Task directions: Can you repeat the lines of the rows below, from the line holding "Point to the vertical wall line in side view" through the end of the rows, both ends included, without the pictures?

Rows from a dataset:
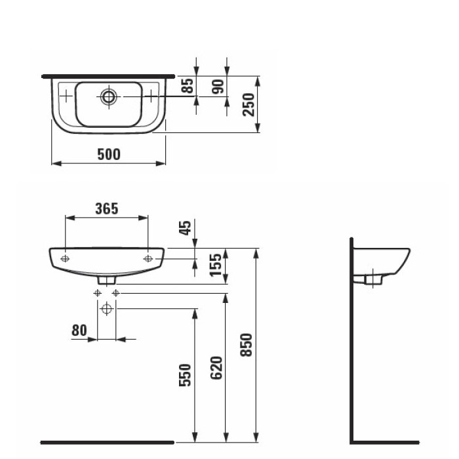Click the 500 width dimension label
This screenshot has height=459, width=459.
point(109,154)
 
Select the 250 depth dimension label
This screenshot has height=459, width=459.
point(249,104)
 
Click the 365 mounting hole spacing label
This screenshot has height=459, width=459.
point(106,209)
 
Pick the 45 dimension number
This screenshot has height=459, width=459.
point(186,228)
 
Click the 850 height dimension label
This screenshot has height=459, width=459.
point(247,345)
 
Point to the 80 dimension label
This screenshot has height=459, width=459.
point(79,330)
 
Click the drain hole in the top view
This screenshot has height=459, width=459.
point(109,96)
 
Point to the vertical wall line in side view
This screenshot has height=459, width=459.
point(352,341)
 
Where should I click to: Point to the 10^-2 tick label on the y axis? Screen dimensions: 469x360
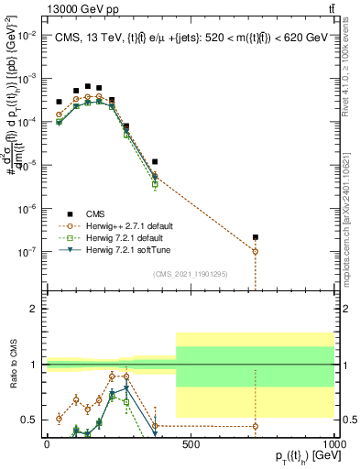coord(27,35)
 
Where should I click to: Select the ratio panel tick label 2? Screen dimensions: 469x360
coord(34,310)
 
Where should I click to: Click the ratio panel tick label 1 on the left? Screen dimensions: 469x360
coord(34,365)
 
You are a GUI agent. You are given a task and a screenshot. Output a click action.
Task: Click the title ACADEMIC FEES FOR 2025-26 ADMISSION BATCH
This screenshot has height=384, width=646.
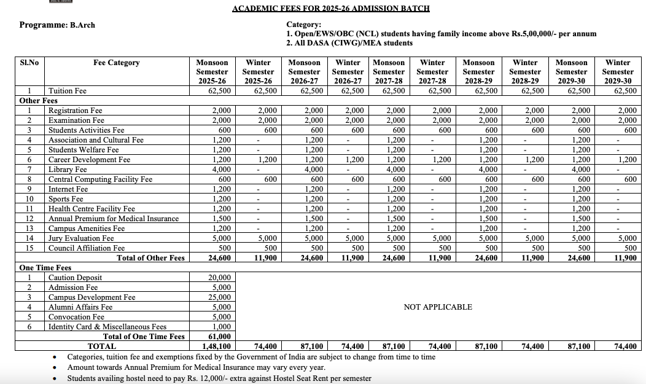click(330, 9)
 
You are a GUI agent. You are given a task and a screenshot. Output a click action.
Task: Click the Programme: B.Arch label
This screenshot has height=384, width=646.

Task result:
Point to the vertical wall line in side view
This screenshot has height=459, width=459.
point(352,341)
 
Where should I click to: Point to the 10^-2 tick label on the y axis? Screen dimensions: 469x360
coord(27,35)
 
Where should I click to: Select the ratio panel tick label 2? Screen dimensions: 469x360
coord(34,310)
 
Where should I click to: Click the ratio panel tick label 1 on the left? Screen dimensions: 469x360
coord(34,365)
 
You are a GUI agent. You are given a task and a screenshot. Output a click action.
Task: Click the title ACADEMIC FEES FOR 2025-26 ADMISSION BATCH
This screenshot has height=384, width=646.
click(330, 9)
 
You are a GUI agent. You are given a task and a screenshot. Output a click action.
Task: Click the Programme: B.Arch label
This screenshot has height=384, width=646.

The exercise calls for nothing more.